(Item coordinate data)
★ ★ ★ ★
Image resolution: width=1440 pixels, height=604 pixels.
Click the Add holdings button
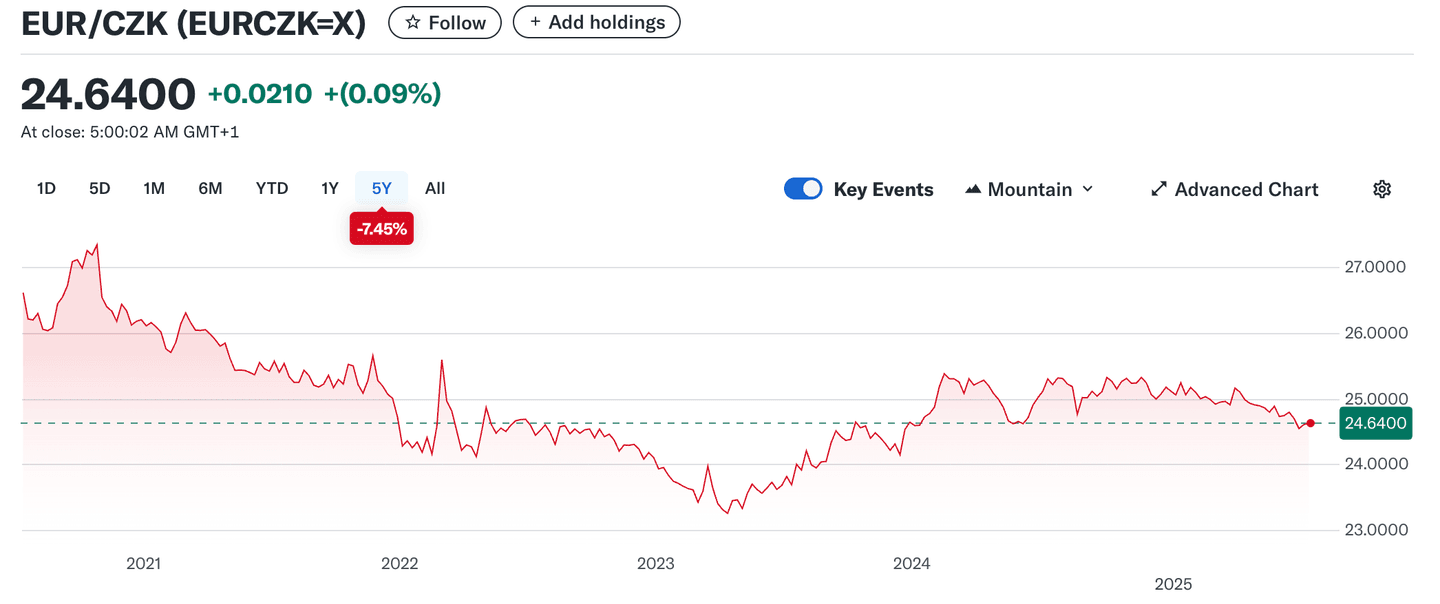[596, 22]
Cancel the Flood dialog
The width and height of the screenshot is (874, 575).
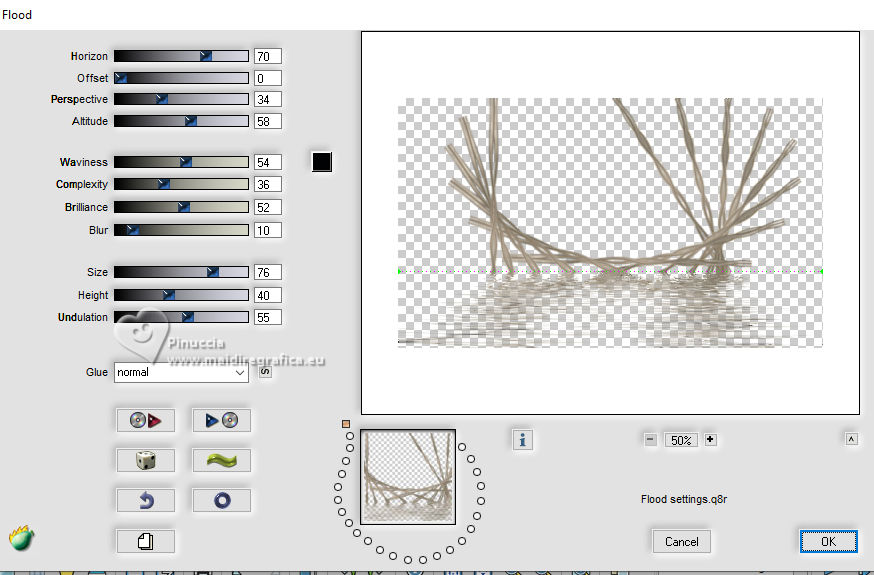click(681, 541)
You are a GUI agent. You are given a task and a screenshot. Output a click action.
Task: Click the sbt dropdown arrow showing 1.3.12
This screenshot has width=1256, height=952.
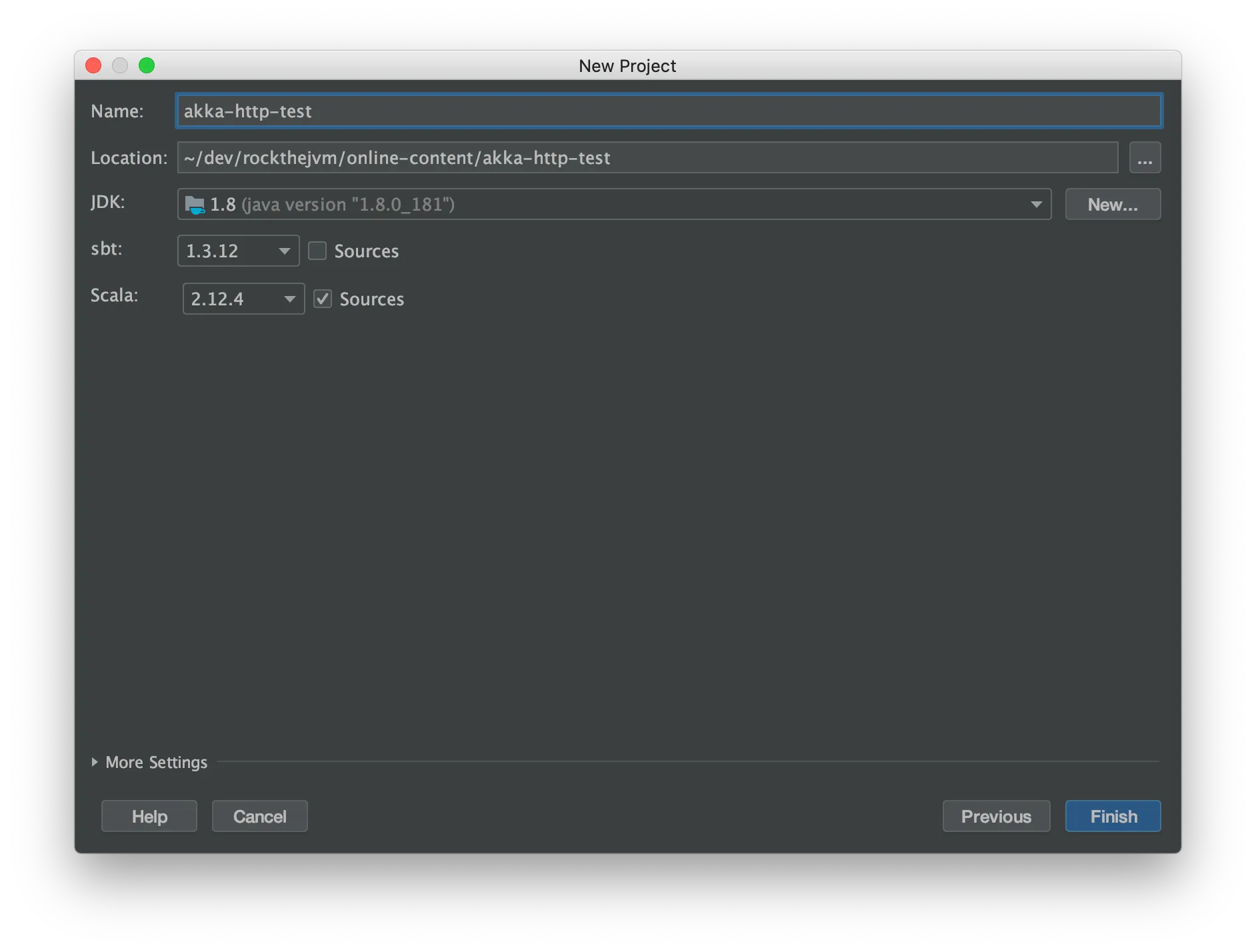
★ ★ ★ ★
--- Work instructions ---
Rewrite the lines from the one containing "You are a GUI" through the end of the data, changing every "screenshot" to "image" and keeping everything else the same. Leave the pictures out.

--- Result below ---
You are a GUI agent. You are given a task and a image. Output a click action.
Task: Click the sbt dropdown arrow showing 1.3.12
This image has width=1256, height=952.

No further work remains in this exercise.